Copy, from the entries below, each line where the word "value" can be found.

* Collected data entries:
--- START ---

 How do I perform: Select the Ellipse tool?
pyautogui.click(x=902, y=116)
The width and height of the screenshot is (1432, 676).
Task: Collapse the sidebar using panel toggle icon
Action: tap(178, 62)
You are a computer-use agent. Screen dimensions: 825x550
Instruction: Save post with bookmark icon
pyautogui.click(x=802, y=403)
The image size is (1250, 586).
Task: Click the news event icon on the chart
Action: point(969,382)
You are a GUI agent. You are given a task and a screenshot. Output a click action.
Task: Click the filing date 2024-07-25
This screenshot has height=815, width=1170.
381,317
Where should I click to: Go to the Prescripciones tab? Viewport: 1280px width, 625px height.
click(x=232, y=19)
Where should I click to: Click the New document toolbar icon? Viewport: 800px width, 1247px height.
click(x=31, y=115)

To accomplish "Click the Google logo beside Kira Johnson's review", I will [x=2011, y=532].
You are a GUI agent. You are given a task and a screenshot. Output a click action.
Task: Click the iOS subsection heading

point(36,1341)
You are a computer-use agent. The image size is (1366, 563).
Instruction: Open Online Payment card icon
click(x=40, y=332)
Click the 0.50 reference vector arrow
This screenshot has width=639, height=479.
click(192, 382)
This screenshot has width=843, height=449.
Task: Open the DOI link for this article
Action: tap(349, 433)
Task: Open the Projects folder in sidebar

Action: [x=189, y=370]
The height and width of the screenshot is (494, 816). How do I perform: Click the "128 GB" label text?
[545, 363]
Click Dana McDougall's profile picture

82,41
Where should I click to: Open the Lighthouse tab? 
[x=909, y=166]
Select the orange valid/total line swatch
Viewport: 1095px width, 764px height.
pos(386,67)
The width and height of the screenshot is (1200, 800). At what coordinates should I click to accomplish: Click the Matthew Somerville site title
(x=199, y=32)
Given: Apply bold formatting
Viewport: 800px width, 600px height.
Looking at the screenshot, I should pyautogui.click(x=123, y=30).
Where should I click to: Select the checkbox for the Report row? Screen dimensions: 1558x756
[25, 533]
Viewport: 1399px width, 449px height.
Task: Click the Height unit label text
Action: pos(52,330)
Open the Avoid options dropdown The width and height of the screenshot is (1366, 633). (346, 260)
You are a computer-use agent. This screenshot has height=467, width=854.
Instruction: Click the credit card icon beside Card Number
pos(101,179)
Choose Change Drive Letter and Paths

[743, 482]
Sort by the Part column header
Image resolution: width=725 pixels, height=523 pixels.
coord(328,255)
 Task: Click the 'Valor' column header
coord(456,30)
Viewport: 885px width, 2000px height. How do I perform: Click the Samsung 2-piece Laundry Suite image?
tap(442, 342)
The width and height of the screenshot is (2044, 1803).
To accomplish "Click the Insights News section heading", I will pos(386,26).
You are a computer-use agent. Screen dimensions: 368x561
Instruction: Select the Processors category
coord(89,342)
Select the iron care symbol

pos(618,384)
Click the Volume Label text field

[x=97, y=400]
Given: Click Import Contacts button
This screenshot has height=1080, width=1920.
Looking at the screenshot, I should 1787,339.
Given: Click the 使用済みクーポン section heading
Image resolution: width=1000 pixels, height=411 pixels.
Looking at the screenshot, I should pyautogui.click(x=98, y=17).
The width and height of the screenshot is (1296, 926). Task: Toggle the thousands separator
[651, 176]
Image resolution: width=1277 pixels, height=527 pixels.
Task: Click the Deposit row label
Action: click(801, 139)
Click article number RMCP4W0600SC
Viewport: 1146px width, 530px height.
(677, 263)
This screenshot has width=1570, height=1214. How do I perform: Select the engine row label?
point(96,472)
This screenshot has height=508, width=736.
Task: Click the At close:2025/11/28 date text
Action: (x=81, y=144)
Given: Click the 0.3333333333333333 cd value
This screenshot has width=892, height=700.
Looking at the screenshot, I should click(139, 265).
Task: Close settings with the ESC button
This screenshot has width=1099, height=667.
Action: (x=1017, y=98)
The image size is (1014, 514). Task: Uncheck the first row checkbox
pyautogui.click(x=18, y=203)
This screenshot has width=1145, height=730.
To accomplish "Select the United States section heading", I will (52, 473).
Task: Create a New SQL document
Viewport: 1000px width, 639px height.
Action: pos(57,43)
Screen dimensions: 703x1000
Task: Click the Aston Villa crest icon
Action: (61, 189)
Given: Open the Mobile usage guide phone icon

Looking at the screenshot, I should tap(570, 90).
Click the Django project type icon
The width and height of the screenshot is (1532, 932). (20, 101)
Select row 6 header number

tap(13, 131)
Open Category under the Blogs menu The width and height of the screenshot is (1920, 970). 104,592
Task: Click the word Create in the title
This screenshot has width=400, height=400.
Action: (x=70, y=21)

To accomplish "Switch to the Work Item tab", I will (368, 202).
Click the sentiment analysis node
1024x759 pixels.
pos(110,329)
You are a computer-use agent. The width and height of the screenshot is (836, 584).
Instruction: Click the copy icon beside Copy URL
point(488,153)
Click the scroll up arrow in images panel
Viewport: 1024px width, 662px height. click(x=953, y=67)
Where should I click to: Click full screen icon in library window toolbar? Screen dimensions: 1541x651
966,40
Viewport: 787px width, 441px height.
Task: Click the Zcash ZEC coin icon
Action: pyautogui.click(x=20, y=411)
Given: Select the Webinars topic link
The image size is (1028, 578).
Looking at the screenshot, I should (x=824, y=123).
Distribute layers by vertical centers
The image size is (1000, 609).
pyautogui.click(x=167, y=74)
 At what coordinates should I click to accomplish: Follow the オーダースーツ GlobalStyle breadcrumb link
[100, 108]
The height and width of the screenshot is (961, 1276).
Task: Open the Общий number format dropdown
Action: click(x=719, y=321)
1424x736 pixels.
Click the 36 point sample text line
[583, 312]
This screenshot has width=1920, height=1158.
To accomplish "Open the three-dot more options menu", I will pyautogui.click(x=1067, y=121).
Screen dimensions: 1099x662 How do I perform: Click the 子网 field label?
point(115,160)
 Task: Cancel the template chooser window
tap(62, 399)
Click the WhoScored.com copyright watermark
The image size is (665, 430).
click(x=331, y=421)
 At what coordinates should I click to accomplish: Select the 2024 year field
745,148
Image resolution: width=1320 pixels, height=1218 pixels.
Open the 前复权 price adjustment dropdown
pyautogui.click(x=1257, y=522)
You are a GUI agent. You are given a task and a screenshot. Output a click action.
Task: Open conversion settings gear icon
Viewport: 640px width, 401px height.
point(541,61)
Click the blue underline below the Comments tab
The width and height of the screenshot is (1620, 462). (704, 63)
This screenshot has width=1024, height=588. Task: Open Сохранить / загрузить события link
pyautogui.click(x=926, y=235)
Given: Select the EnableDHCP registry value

--- END ---

* EXERCISE OUTPUT:
Given: Click the 0.3333333333333333 cd value
Given: Select the EnableDHCP registry value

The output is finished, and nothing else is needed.